Stored data:
------------------------
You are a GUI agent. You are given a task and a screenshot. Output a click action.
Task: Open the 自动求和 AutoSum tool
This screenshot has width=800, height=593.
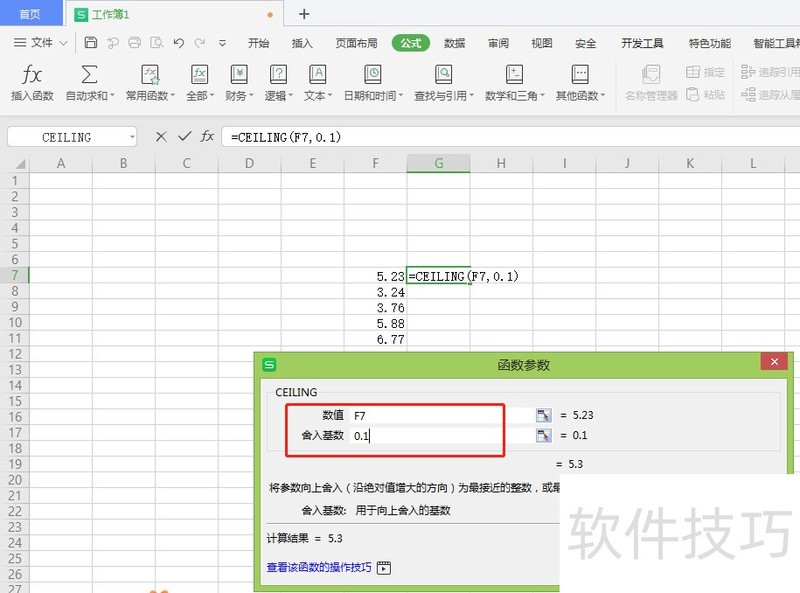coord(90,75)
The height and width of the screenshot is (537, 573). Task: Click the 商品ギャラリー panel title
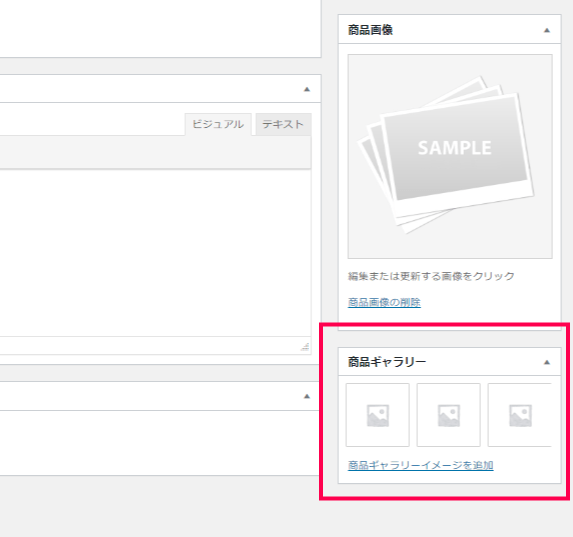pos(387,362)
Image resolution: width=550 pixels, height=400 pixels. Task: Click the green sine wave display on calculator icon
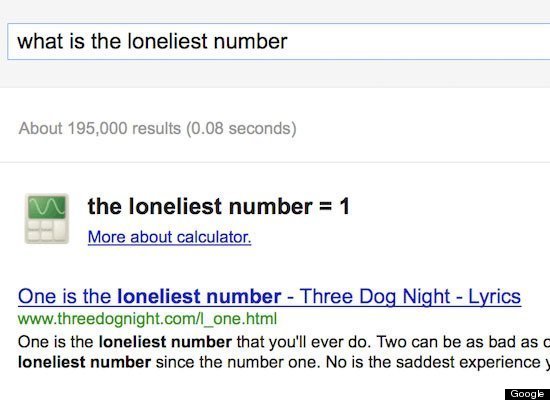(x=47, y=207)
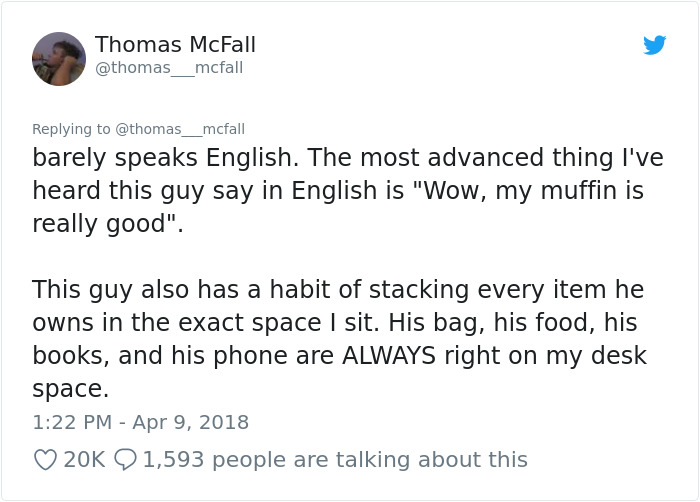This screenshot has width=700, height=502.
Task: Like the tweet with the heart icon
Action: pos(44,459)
------------------------
All the lines above are to be given again exactly as they read, with the pictures removed.

TASK OUTPUT:
You are a GUI agent. You are given a task and a screenshot. Output a click action.
Task: Open the 自动求和 AutoSum tool
This screenshot has width=800, height=593.
coord(90,75)
The height and width of the screenshot is (537, 573). Task: Click the 商品ギャラリー panel title
pos(387,362)
Image resolution: width=550 pixels, height=400 pixels. Task: Click the green sine wave display on calculator icon
(x=47, y=207)
This screenshot has width=700, height=502.
Task: Like the tweet with the heart icon
Action: pos(44,459)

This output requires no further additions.